SOURCE RECORDS:
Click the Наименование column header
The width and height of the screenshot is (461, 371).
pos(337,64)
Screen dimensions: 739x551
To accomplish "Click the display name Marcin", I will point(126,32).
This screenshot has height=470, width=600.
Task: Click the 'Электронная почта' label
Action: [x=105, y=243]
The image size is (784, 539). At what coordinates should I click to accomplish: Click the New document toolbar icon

---

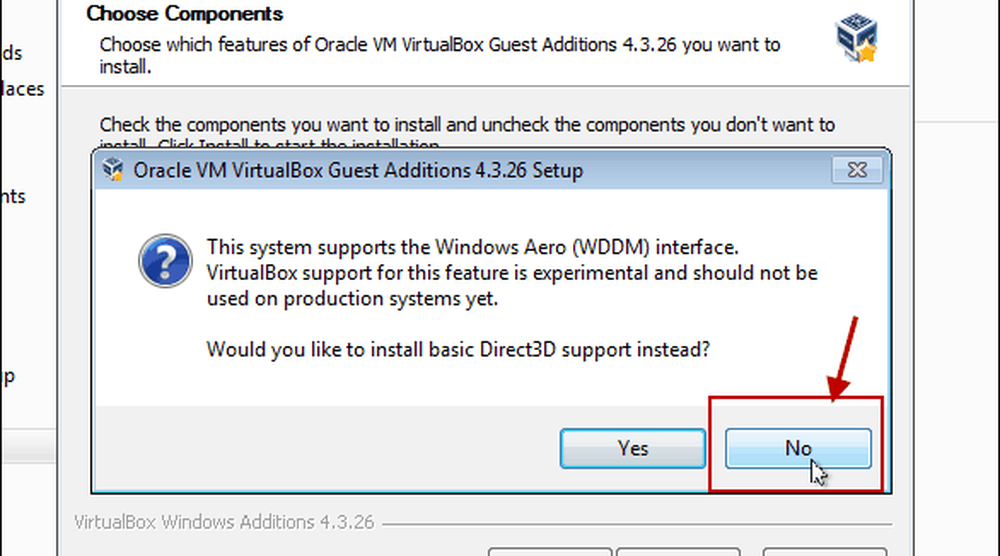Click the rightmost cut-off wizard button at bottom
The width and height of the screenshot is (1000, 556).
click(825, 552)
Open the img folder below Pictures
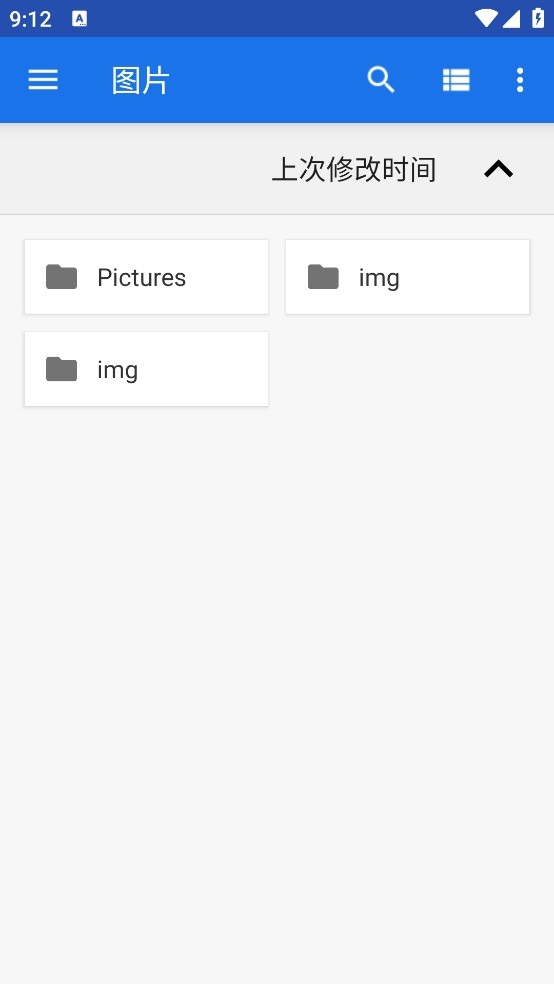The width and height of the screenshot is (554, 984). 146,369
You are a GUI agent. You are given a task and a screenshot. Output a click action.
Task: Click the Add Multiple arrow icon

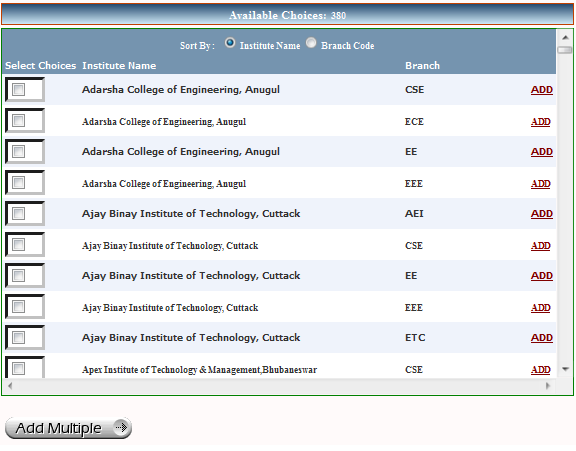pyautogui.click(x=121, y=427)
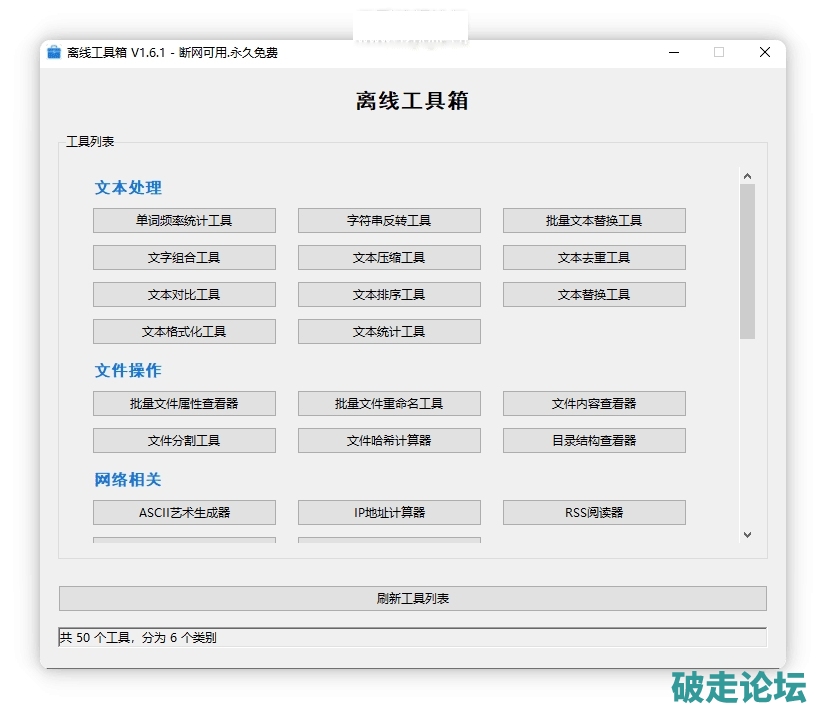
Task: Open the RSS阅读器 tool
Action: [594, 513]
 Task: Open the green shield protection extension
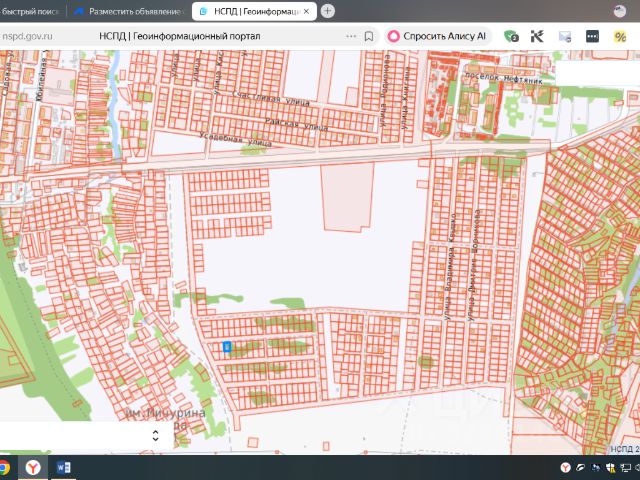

---

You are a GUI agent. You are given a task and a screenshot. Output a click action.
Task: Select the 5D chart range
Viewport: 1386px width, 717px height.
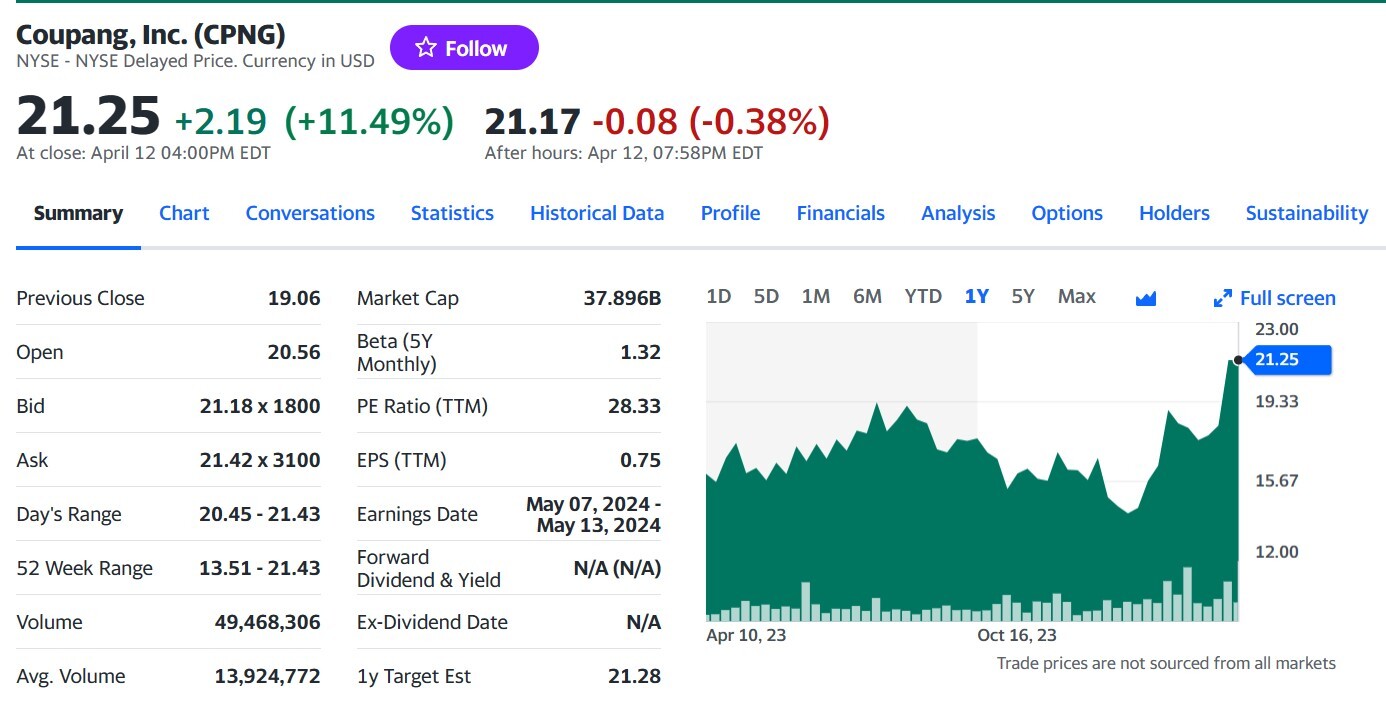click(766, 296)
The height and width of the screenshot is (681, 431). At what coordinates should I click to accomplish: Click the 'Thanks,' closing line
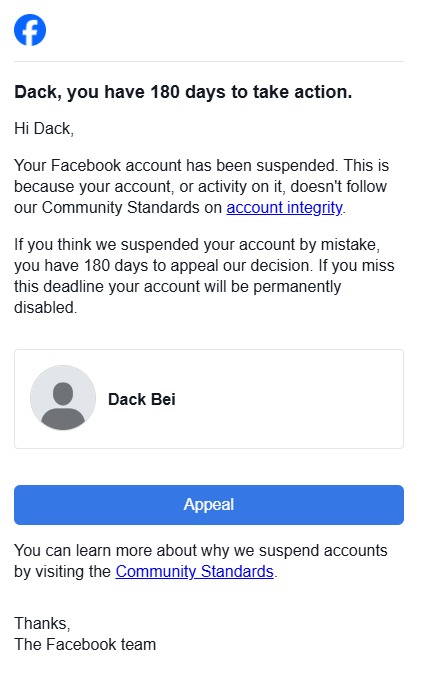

WORK INSTRUCTION: Copy out only the lines of the records above from the one with "Click the Наименование column header" through the one with "The image size", exactly as they stand, both included.

TASK OUTPUT:
Click the Наименование column header
The width and height of the screenshot is (461, 371).
pos(337,64)
Screen dimensions: 739x551
To accomplish "Click the display name Marcin", I will point(126,32).
This screenshot has height=470, width=600.
Task: Click the 'Электронная почта' label
Action: [x=105, y=243]
The image size is (784, 539). At what coordinates should I click to accomplish: Click the New document toolbar icon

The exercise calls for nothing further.